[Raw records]
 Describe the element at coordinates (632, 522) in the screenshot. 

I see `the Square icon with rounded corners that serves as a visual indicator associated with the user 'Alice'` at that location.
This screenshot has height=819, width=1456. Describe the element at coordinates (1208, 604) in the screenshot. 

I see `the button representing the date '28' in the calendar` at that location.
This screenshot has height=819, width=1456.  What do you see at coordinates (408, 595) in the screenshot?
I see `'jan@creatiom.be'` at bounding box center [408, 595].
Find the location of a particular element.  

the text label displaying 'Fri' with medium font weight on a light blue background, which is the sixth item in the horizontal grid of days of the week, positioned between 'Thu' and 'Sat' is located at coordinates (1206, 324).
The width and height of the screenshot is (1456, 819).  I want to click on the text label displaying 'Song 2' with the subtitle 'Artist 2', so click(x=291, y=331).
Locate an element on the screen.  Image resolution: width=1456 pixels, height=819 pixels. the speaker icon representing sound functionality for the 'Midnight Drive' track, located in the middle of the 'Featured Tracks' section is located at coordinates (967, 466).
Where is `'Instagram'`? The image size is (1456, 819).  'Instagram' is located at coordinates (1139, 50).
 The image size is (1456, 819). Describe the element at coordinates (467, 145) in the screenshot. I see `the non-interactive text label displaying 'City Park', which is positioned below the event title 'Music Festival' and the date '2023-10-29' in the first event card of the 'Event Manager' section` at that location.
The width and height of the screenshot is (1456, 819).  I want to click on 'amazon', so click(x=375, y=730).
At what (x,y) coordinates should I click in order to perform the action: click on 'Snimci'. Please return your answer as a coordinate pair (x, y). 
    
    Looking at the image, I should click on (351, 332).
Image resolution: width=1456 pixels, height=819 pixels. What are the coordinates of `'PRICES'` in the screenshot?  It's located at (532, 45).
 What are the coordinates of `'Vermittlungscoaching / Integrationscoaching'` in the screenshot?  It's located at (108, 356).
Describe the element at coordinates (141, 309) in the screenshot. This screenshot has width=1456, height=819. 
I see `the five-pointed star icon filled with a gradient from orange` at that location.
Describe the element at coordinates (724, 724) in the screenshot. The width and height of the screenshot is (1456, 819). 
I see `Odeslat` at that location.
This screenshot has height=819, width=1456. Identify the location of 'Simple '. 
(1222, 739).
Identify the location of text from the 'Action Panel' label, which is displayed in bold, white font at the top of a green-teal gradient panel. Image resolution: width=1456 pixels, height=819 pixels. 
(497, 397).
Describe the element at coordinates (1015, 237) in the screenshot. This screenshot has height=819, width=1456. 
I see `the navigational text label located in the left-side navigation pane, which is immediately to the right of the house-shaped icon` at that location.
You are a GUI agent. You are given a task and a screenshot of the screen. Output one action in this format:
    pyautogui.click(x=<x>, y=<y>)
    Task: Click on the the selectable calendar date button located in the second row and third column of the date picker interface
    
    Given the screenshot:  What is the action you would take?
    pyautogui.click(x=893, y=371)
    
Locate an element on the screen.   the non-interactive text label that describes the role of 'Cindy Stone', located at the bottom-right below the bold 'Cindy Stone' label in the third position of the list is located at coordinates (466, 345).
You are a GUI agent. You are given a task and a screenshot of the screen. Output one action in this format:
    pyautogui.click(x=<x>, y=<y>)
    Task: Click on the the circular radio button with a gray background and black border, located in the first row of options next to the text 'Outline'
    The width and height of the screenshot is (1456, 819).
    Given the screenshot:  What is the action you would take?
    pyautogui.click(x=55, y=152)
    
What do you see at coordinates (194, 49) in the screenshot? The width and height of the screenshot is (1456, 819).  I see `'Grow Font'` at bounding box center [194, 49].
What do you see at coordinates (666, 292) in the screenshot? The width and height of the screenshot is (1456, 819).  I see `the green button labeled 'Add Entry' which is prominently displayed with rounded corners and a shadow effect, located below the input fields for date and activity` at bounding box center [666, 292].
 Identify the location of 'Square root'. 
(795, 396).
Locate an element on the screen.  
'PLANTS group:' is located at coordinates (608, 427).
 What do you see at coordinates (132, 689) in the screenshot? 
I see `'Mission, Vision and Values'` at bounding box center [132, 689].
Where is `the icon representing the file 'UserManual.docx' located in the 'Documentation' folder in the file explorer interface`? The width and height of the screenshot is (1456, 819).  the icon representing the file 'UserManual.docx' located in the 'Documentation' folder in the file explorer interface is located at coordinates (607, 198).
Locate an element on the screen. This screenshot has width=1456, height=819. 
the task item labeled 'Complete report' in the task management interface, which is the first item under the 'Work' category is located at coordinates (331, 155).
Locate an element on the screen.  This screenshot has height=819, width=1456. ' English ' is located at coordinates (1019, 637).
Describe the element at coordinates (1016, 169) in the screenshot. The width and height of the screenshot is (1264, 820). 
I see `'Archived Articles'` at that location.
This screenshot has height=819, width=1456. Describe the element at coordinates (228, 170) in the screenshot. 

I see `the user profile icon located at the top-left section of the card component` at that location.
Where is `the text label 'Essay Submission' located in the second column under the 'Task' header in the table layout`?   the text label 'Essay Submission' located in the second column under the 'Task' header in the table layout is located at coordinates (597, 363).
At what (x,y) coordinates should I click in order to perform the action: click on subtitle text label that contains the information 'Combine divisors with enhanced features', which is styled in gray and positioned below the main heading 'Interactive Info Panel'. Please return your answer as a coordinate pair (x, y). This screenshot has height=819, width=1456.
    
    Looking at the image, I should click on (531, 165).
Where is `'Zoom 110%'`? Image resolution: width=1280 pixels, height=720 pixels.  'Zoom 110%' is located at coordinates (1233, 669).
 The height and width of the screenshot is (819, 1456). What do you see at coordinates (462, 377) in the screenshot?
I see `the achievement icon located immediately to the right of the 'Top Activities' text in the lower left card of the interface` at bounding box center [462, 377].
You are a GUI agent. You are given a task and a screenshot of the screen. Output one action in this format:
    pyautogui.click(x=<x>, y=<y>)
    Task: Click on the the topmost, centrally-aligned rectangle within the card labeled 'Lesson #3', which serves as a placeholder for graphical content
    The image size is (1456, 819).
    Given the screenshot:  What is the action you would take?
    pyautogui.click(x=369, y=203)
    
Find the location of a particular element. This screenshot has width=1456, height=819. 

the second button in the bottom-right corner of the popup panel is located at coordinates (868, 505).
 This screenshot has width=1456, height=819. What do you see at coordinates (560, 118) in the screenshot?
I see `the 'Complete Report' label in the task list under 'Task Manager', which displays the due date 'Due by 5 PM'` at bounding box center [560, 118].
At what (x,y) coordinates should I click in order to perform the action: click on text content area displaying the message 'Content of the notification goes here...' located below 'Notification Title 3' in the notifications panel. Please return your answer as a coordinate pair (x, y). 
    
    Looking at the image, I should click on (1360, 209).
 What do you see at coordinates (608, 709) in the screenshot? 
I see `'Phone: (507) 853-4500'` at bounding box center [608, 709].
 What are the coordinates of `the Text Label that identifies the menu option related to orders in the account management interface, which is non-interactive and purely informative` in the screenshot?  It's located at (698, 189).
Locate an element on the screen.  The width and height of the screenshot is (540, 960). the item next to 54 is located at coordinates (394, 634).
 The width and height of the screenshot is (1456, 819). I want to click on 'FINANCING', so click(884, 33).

# [EXERCISE REQUIREMENTS]
Pick out every line of the material that contains the word "displaying" and copy each of those lines.

# [CORRECT RESPONSE]
the text label displaying 'Fri' with medium font weight on a light blue background, which is the sixth item in the horizontal grid of days of the week, positioned between 'Thu' and 'Sat' is located at coordinates (1206, 324).
The width and height of the screenshot is (1456, 819).  I want to click on the text label displaying 'Song 2' with the subtitle 'Artist 2', so click(x=291, y=331).
 The image size is (1456, 819). Describe the element at coordinates (467, 145) in the screenshot. I see `the non-interactive text label displaying 'City Park', which is positioned below the event title 'Music Festival' and the date '2023-10-29' in the first event card of the 'Event Manager' section` at that location.
At what (x,y) coordinates should I click in order to perform the action: click on text content area displaying the message 'Content of the notification goes here...' located below 'Notification Title 3' in the notifications panel. Please return your answer as a coordinate pair (x, y). 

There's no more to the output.